Start of TASK DATA

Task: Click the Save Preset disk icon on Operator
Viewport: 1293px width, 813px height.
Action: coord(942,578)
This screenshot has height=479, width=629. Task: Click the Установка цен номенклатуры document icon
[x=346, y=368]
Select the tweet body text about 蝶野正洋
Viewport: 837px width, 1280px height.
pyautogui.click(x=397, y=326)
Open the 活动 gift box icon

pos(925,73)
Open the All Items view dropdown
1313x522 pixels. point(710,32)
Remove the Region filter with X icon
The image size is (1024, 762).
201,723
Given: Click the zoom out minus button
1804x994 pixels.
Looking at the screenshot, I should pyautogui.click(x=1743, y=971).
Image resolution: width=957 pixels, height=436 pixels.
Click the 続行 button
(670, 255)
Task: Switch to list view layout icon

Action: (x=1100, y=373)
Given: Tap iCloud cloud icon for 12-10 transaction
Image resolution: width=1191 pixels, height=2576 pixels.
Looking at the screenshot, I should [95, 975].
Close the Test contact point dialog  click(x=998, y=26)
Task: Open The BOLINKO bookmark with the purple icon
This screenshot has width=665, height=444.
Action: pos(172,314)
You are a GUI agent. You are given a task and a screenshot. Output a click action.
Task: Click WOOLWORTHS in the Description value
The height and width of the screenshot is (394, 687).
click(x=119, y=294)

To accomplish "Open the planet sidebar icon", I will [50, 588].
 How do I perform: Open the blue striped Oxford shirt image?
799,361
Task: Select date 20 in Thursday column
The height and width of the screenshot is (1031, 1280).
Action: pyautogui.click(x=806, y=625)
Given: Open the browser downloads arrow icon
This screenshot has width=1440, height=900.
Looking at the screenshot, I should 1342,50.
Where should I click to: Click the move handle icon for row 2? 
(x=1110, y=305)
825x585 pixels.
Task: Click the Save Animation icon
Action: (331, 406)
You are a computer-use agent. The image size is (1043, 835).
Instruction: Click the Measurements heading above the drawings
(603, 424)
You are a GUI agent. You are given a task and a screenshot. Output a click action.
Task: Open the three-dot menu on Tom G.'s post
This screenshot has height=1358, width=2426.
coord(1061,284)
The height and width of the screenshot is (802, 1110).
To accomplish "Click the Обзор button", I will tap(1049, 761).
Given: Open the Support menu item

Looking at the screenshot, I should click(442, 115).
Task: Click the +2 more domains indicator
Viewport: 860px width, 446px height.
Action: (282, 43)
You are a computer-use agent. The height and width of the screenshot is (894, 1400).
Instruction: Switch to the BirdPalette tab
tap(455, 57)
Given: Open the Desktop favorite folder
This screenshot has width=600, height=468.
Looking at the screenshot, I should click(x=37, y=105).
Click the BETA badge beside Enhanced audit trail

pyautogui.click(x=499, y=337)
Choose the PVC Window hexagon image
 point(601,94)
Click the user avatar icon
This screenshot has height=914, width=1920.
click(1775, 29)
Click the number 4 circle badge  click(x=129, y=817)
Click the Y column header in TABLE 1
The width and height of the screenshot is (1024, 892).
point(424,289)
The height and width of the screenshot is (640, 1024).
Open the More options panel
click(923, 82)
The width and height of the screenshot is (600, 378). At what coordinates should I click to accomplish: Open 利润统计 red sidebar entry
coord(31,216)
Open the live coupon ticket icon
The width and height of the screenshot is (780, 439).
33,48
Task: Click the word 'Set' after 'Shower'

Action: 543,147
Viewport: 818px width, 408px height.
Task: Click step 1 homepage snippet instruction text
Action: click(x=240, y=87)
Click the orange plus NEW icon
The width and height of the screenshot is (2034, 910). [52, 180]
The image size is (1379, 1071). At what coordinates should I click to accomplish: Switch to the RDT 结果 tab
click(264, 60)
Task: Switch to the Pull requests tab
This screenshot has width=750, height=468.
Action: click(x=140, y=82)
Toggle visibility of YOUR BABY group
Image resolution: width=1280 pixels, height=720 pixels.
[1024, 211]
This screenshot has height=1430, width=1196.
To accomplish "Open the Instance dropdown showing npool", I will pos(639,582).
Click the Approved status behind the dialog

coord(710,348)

End of TASK DATA

**ASSIGNED TASK:** Reproduce every record in full, keeping each one exactly as it reads.

**RESPONSE TO THE TASK:**
Task: Click the Save Preset disk icon on Operator
Viewport: 1293px width, 813px height.
Action: coord(942,578)
This screenshot has height=479, width=629. Task: Click the Установка цен номенклатуры document icon
[x=346, y=368]
Select the tweet body text about 蝶野正洋
Viewport: 837px width, 1280px height.
pyautogui.click(x=397, y=326)
Open the 活动 gift box icon

pos(925,73)
Open the All Items view dropdown
1313x522 pixels. point(710,32)
Remove the Region filter with X icon
The image size is (1024, 762).
201,723
Given: Click the zoom out minus button
1804x994 pixels.
Looking at the screenshot, I should pyautogui.click(x=1743, y=971).
Image resolution: width=957 pixels, height=436 pixels.
Click the 続行 button
(670, 255)
Task: Switch to list view layout icon

Action: (x=1100, y=373)
Given: Tap iCloud cloud icon for 12-10 transaction
Image resolution: width=1191 pixels, height=2576 pixels.
Looking at the screenshot, I should [95, 975].
Close the Test contact point dialog  click(x=998, y=26)
Task: Open The BOLINKO bookmark with the purple icon
This screenshot has width=665, height=444.
Action: pos(172,314)
You are a GUI agent. You are given a task and a screenshot. Output a click action.
Task: Click WOOLWORTHS in the Description value
The height and width of the screenshot is (394, 687).
click(x=119, y=294)

To accomplish "Open the planet sidebar icon", I will [50, 588].
 How do I perform: Open the blue striped Oxford shirt image?
799,361
Task: Select date 20 in Thursday column
The height and width of the screenshot is (1031, 1280).
Action: pyautogui.click(x=806, y=625)
Given: Open the browser downloads arrow icon
This screenshot has width=1440, height=900.
Looking at the screenshot, I should 1342,50.
Where should I click to: Click the move handle icon for row 2? 
(x=1110, y=305)
825x585 pixels.
Task: Click the Save Animation icon
Action: (331, 406)
You are a computer-use agent. The image size is (1043, 835).
Instruction: Click the Measurements heading above the drawings
(603, 424)
You are a GUI agent. You are given a task and a screenshot. Output a click action.
Task: Open the three-dot menu on Tom G.'s post
This screenshot has height=1358, width=2426.
coord(1061,284)
The height and width of the screenshot is (802, 1110).
To accomplish "Click the Обзор button", I will tap(1049, 761).
Given: Open the Support menu item

Looking at the screenshot, I should click(442, 115).
Task: Click the +2 more domains indicator
Viewport: 860px width, 446px height.
Action: (282, 43)
You are a computer-use agent. The height and width of the screenshot is (894, 1400).
Instruction: Switch to the BirdPalette tab
tap(455, 57)
Given: Open the Desktop favorite folder
This screenshot has width=600, height=468.
Looking at the screenshot, I should click(x=37, y=105).
Click the BETA badge beside Enhanced audit trail

pyautogui.click(x=499, y=337)
Choose the PVC Window hexagon image
 point(601,94)
Click the user avatar icon
This screenshot has height=914, width=1920.
click(1775, 29)
Click the number 4 circle badge  click(x=129, y=817)
Click the Y column header in TABLE 1
The width and height of the screenshot is (1024, 892).
point(424,289)
The height and width of the screenshot is (640, 1024).
Open the More options panel
click(923, 82)
The width and height of the screenshot is (600, 378). At what coordinates should I click to accomplish: Open 利润统计 red sidebar entry
coord(31,216)
Open the live coupon ticket icon
The width and height of the screenshot is (780, 439).
33,48
Task: Click the word 'Set' after 'Shower'

Action: 543,147
Viewport: 818px width, 408px height.
Task: Click step 1 homepage snippet instruction text
Action: click(x=240, y=87)
Click the orange plus NEW icon
The width and height of the screenshot is (2034, 910). [52, 180]
The image size is (1379, 1071). At what coordinates should I click to accomplish: Switch to the RDT 结果 tab
click(264, 60)
Task: Switch to the Pull requests tab
This screenshot has width=750, height=468.
Action: click(x=140, y=82)
Toggle visibility of YOUR BABY group
Image resolution: width=1280 pixels, height=720 pixels.
[1024, 211]
This screenshot has height=1430, width=1196.
To accomplish "Open the Instance dropdown showing npool", I will pos(639,582).
Click the Approved status behind the dialog

coord(710,348)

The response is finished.